With regard to the expanded substantive grounds for an eviction, there may still
be some opportunity to curb excesses. For example, if a PHA were to seek to evict
a tenant whose past alcohol abuse gave the PHA reason to believe that the tenant
might disturb other tenants in the future, a court might interpret the statute as
requiring that there be some abuse of alcohol during the term of the tenancy,
especially if the PHA knew of a history of alcohol abuse before renting to the tenant. In
extreme cases there might also be a due process argument that the PHA is acting
arbitrarily if the nexus between past conduct and the possibility of future
interference with other tenants is grossly
speculative.20
Certificates and Vouchers
Good Cause for Eviction. It is quite likely that Congress will revise the good
cause protection for certificate and voucher program participants so that their
landlords will be able to evict them without cause after their leases expire, just as
with tenants in privately owned, unsubsidized housing. In addition, the bills are
likely to authorize those landlords to evict at any time during the term of the lease,
not just when the tenant has breached the lease but also in cases where the landlord
has some other good cause for eviction. The omnibus appropriations act is likely
to make that change for FY 1996, and the House and Senate authorizing bills would
make it permanent.21
Again, this is a change that will be difficult to deal with. The easier cases
may be ones in which a certificate or voucher landlord seeks to evict a tenant
without cause but is operating under a lease that has not been amended to reflect the
new statutory language. Tenants in that situation would seem to have a leasehold
right not to have their tenancy terminated and not to be evicted without cause.

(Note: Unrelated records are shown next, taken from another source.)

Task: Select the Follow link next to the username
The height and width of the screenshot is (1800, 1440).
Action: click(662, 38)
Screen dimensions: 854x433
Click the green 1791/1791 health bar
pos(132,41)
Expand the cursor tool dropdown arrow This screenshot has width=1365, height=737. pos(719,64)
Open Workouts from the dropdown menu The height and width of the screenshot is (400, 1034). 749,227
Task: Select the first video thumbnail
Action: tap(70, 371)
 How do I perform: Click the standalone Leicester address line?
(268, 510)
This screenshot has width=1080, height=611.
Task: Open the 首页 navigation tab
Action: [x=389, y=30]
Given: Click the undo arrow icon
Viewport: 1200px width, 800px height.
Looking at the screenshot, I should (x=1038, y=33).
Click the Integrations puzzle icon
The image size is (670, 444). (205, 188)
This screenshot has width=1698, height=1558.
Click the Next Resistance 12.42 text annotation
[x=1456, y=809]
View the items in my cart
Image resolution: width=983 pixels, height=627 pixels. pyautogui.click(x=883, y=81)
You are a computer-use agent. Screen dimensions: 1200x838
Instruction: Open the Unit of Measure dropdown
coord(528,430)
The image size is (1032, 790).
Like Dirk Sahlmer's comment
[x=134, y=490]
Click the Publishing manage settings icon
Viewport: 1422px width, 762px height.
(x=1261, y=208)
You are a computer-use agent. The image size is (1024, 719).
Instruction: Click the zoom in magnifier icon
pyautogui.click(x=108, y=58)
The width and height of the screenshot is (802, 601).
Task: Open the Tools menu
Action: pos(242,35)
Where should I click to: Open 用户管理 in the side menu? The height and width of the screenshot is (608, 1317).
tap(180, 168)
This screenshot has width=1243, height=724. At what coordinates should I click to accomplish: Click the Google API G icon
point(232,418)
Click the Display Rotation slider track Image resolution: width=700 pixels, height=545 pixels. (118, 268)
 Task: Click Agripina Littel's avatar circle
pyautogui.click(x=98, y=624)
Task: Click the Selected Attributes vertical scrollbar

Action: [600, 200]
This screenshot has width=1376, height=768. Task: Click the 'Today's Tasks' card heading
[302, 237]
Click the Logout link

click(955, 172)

The landlord's proper course of action in those cases would be to give the
tenant
notice, in accordance with the terms of the unmodified lease, that he is
terminating the existing lease for other good cause,
i.e., to exercise his new statutory option to use a lease that does not require renewal upon expiration. If a
landlord were to go that way, he would not be able to exercise that right to terminate
for business reasons until the first year of the current lease had expired.
If the landlord has used a new lease without the former language concerning
good cause for non-renewal, the tenant's position will be much more difficult to
sustain. One possibility would be to try to establish in court a right not to be
evicted without good cause, as was done in the cases before HUD issued
regulations requiring certificate landlords not to evict without good
cause.22 The difficulty with that argument, however, would be that those earlier decisions rested
primarily on a reading of the housing statutes as implicitly creating a right not to
be evicted without good cause.23 In any new litigation, Congress' limiting the
good cause protection to the term of the lease will have strongly undermined
that reading of the statutes.
In these cases, it will be necessary to look closely at the final
language enacted by Congress. For example, the Senate authorizing bill appears to grant
PHAs the discretion to decide whether to allow a landlord to terminate a tenancy
without cause at the end of the year. If the Senate version is chosen and the PHA has
not granted the landlord that right, then there could be a defense to an eviction
without cause at expiration of the lease.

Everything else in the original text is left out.